1 1/2 tablespoons red wine vinegar

Heat to just below simmer and slide in:

4 eggs, cracked from their shells

Poach egg for 3 1/2 to 4 minutes.  Use a slotted spoon to remove them from the water and keep warm/  Put the vinaigrette into a large bowl (remove the crushed garlic), add the bacon, and put the bowl over the pan of hot water to warm.  Add the greens and toss well.  Divide the greens among 4 warm plates.  Gently blot the eggs dry, and put 1 egg on top of each salad.  Grind a little black pepper over the top and serve immediately.


I love the flavor that a small amount of bacon can add, but omitting the bacon and increasing the amount of olive oil in the dressing this salad could easily be vegetarian.

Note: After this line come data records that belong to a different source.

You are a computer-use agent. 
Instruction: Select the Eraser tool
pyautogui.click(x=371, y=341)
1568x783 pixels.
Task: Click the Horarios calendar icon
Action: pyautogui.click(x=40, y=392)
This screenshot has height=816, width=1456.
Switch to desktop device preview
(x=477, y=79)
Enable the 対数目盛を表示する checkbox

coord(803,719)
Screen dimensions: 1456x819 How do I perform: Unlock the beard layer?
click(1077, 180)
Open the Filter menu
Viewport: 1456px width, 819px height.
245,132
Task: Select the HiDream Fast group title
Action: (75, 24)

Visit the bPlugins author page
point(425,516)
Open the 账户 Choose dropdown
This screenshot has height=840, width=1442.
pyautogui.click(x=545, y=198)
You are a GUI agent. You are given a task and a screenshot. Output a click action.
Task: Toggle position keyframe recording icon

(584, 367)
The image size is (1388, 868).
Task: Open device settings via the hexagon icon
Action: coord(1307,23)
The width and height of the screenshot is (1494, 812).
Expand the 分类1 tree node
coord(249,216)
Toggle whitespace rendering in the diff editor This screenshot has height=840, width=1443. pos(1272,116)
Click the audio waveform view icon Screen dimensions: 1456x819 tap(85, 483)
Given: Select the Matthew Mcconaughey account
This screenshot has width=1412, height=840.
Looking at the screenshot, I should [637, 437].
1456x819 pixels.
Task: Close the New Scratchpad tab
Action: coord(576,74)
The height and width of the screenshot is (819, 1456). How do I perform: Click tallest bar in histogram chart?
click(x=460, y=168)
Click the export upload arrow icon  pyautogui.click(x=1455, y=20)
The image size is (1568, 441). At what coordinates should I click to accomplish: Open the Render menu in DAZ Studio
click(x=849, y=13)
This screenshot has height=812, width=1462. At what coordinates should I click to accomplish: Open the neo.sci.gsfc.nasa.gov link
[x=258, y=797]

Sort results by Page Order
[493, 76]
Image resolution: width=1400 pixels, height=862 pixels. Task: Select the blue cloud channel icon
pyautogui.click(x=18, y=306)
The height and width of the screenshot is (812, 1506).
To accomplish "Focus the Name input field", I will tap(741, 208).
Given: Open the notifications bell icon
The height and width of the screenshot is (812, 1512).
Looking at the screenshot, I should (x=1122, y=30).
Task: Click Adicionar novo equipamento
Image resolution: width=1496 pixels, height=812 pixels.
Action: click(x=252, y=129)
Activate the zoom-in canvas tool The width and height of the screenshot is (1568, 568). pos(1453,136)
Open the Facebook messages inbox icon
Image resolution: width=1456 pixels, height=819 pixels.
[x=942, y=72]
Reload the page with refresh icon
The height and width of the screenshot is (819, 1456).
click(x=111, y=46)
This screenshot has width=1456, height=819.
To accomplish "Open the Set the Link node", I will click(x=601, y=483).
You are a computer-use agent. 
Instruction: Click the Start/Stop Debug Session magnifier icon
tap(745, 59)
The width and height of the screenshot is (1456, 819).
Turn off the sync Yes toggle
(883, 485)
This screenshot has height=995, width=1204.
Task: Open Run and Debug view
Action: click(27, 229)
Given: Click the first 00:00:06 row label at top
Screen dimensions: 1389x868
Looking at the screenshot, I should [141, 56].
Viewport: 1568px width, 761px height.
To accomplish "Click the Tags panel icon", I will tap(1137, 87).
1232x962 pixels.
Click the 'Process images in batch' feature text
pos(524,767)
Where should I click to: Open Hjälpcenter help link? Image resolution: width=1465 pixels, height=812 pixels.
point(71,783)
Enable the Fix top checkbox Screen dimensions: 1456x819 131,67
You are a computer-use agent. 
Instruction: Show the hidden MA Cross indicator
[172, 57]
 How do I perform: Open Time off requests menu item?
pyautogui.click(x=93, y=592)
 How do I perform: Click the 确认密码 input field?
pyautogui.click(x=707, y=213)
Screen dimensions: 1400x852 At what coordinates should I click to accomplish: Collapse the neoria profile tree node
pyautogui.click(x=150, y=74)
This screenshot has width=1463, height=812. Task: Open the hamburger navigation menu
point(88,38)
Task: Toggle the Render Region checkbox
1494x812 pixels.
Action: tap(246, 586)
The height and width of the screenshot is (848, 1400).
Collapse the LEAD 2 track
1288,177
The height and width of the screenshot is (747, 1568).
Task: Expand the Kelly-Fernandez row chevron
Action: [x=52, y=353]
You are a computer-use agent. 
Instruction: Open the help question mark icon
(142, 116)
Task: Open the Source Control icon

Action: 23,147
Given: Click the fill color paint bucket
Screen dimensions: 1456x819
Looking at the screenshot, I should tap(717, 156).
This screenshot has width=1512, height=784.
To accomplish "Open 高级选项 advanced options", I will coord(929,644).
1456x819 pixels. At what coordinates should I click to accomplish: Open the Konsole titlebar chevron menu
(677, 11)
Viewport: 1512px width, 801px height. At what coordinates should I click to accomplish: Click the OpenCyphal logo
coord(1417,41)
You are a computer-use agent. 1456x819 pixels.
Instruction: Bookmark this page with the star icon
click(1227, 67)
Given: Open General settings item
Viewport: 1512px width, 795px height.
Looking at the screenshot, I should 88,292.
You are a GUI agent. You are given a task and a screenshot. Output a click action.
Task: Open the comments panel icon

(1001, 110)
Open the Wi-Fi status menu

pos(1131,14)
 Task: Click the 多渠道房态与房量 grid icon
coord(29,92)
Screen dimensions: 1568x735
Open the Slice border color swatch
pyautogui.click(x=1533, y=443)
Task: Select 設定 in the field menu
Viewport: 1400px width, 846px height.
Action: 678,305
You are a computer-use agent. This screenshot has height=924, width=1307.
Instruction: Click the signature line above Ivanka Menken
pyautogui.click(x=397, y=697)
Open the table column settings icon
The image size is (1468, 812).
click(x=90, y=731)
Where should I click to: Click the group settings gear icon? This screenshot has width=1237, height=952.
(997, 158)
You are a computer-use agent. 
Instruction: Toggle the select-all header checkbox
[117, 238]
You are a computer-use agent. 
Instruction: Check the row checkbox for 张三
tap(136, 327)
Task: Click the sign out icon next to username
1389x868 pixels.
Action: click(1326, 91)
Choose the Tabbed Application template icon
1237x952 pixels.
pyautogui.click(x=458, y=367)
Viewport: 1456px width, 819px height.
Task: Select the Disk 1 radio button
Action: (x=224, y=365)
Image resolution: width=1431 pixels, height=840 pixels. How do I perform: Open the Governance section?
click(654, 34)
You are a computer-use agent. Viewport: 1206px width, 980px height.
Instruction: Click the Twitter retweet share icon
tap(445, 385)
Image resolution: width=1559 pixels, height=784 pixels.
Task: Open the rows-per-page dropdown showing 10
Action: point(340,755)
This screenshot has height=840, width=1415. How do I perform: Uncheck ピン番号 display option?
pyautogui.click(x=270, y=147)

Things have been hectic lately.  I have been working on a client in Niles, which means adding a 1 hour 20 minute commute each way to work.  I have been spoiled living downtown and I don’t know how people commute like this all the time.  It is aggravating to spend so much time in the car.  The time is completely unproductive, and though I have become well versed on current events by listening to NPR, I could not do this on a long term basis.  


CC and I have grand plans to take full advantage of the Obama stimulus programs.  The cash for clunkers program was pretty much written for his 12 mpg, 220,000+ mile Ford Explorer.  And I have been house hunting in hopes of taking advantage of the $8k tax credit.  Me and pretty much everyone else I know is seriously house hunting, so I would dare to say this program is going to be a huge success.  


I love downtown, but I have also fallen in love with Shaker Square.  The Square has everything I am looking for in a community: an array of restaurants, coffee shop, grocery store, movie theater, dry cleaner, train station, art galleries, CVS, and a weekly local farmers market.  I put an offer in on a house that is walkable to the Square - keep your fingers crossed for me!!   I did a test drive on taking the rapid train into downtown from the Square and I loved it!  Hopefully soon I will be making that commute on a regular basis. 


2 comments:

Anne said...

I am not looking for a house.

Hannah Harbert said...

I didn't realize you will be riding the rapid to work when you get that house! You city girl!